Assignment
Of all the lines below, return only those starting with the line holding "AKS (49, 323)" and going on through the line holding "兒玉遥 (86, 2324)", exactly as written.

Provided records
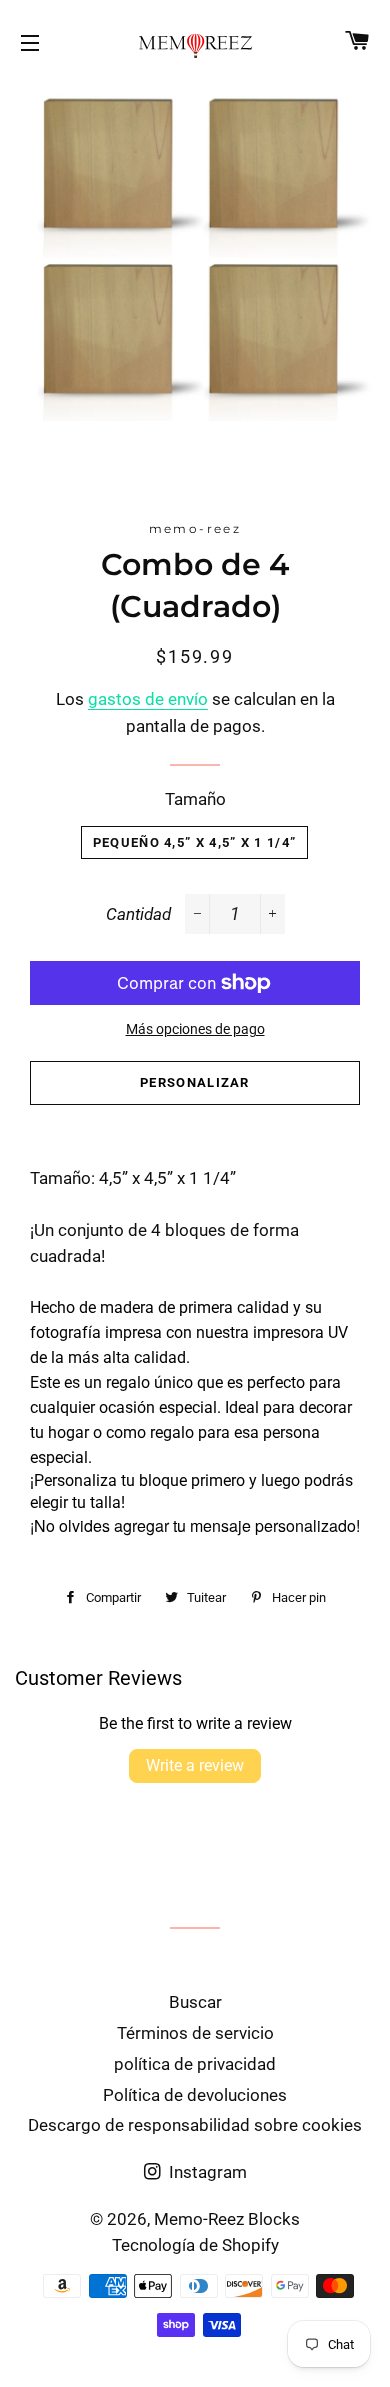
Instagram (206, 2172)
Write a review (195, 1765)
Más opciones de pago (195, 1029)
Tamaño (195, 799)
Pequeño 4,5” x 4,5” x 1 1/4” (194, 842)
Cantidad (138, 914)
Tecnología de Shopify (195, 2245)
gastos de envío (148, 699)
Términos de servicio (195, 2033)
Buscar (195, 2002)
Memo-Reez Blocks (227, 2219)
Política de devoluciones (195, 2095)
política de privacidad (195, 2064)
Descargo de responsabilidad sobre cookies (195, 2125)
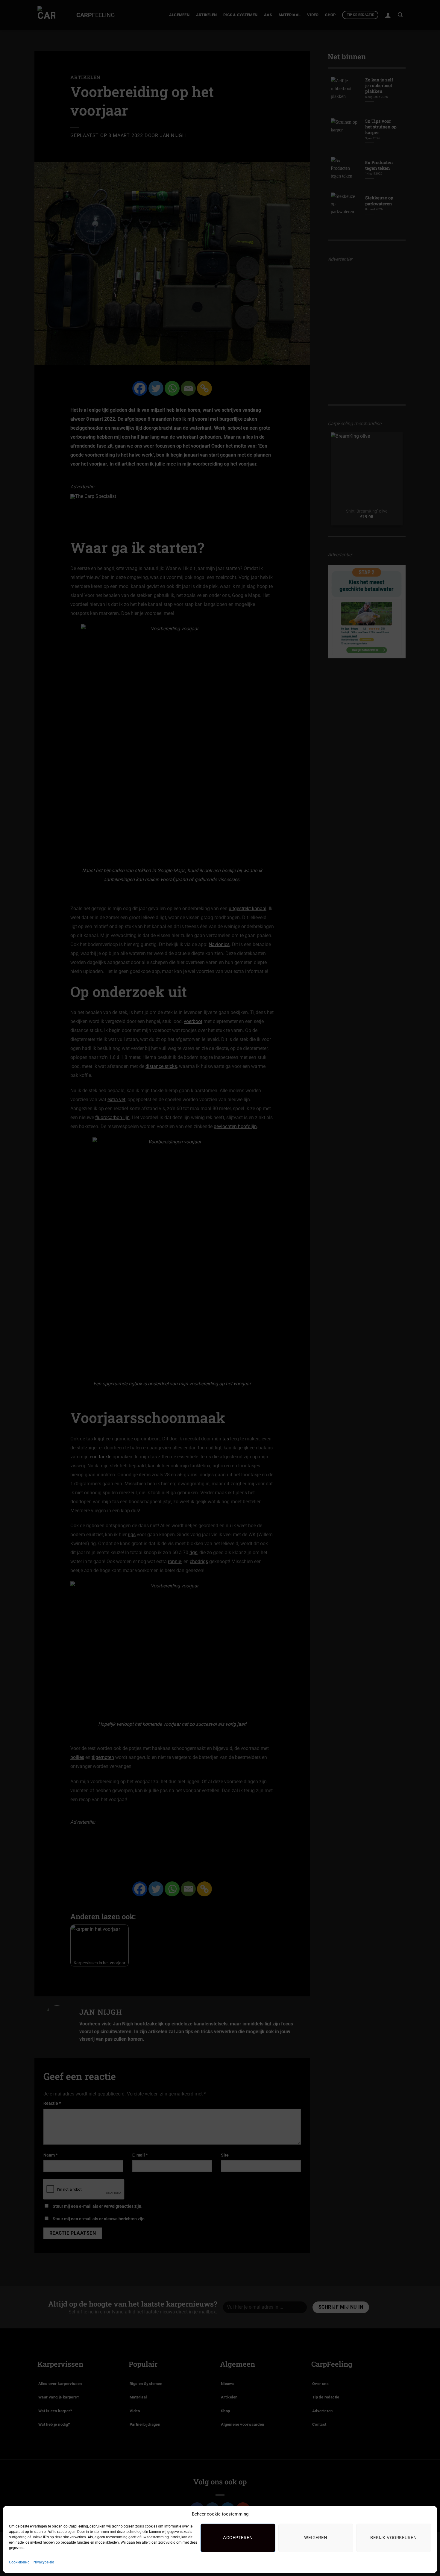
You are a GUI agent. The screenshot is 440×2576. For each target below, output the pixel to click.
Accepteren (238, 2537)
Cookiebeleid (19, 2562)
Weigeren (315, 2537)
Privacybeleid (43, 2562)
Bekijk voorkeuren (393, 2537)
--
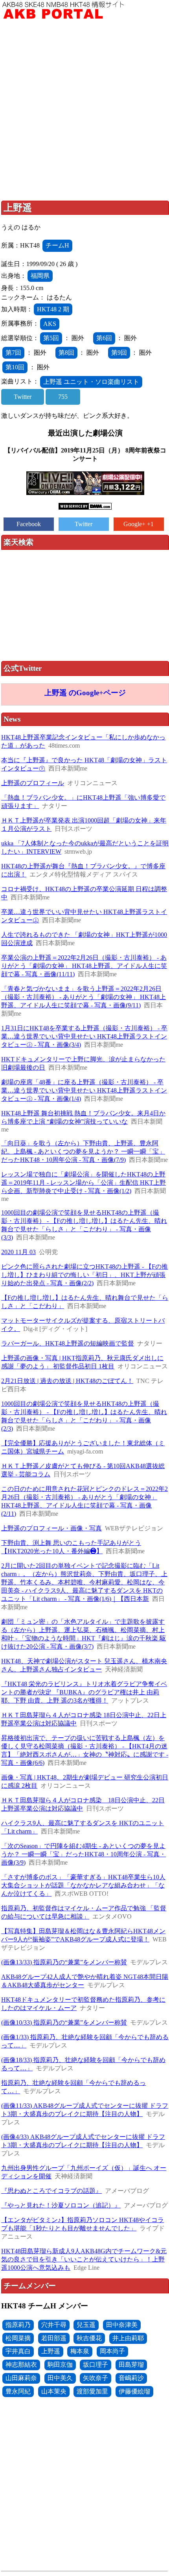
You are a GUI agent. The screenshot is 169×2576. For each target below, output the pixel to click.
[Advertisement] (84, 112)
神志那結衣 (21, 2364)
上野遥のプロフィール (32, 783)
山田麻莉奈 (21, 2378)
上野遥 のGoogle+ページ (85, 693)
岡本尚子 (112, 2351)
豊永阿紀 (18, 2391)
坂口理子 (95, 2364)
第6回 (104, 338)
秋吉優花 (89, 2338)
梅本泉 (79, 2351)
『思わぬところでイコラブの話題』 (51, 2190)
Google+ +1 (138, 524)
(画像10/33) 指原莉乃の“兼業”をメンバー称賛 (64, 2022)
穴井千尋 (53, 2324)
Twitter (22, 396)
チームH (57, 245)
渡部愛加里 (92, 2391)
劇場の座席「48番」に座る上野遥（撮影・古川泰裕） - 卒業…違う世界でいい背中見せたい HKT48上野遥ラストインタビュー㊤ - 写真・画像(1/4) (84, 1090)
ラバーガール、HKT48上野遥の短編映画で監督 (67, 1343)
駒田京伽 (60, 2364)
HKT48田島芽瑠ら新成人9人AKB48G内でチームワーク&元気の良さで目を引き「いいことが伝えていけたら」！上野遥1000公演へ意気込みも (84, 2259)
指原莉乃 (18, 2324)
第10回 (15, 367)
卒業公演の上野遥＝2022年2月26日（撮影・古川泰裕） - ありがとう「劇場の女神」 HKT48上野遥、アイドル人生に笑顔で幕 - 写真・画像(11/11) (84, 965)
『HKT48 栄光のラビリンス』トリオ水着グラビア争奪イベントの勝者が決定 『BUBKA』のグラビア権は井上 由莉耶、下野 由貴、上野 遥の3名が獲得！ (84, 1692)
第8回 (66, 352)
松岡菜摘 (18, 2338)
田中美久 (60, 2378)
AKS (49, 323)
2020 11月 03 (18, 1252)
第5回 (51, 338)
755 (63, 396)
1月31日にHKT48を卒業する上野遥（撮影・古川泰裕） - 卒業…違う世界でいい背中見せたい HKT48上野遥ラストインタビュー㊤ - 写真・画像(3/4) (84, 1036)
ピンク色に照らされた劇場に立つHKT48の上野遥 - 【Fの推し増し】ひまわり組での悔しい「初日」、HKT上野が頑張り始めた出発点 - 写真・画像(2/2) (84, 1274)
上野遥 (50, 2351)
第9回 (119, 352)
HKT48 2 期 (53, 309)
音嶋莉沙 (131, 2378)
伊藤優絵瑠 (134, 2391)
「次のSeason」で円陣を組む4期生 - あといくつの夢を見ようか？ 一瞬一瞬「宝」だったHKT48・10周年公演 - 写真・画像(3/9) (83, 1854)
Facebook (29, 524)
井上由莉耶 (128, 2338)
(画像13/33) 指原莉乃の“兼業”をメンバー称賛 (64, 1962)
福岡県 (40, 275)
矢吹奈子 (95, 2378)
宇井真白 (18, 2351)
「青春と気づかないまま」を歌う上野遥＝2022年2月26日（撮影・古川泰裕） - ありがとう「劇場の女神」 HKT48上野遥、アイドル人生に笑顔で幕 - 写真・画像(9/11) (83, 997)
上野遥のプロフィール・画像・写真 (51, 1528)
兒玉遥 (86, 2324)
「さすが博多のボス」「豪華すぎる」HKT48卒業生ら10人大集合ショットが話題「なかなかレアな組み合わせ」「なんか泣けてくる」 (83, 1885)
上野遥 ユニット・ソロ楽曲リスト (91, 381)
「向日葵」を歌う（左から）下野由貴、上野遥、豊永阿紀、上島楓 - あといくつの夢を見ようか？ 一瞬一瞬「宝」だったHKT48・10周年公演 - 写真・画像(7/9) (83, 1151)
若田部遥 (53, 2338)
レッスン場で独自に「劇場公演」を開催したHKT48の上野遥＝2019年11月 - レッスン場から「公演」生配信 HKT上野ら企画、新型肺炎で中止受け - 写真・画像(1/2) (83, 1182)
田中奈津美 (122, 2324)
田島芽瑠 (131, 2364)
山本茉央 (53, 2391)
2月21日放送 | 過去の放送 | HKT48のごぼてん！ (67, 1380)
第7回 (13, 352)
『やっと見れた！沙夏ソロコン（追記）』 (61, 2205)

Response for this exercise
AKS (49, 323)
2020 11月 03 (18, 1252)
第5回 (51, 338)
755 (63, 396)
1月31日にHKT48を卒業する上野遥（撮影・古川泰裕） - 卒業…違う世界でいい背中見せたい HKT48上野遥ラストインタビュー㊤ - 写真・画像(3/4) (84, 1036)
ピンク色に照らされた劇場に立つHKT48の上野遥 - 【Fの推し増し】ひまわり組での悔しい「初日」、HKT上野が頑張り始めた出発点 - 写真・画像(2/2) (84, 1274)
上野遥 (50, 2351)
第9回 (119, 352)
HKT48 2 期 (53, 309)
音嶋莉沙 (131, 2378)
伊藤優絵瑠 (134, 2391)
「次のSeason」で円陣を組む4期生 - あといくつの夢を見ようか？ 一瞬一瞬「宝」だったHKT48・10周年公演 - 写真・画像(3/9) (83, 1854)
Facebook (29, 524)
井上由莉耶 (128, 2338)
(画像13/33) 指原莉乃の“兼業”をメンバー称賛 (64, 1962)
福岡県 (40, 275)
矢吹奈子 (95, 2378)
宇井真白 (18, 2351)
「青春と気づかないまま」を歌う上野遥＝2022年2月26日（撮影・古川泰裕） - ありがとう「劇場の女神」 HKT48上野遥、アイドル人生に笑顔で幕 - 写真・画像(9/11) (83, 997)
上野遥のプロフィール・画像・写真 (51, 1528)
兒玉遥 (86, 2324)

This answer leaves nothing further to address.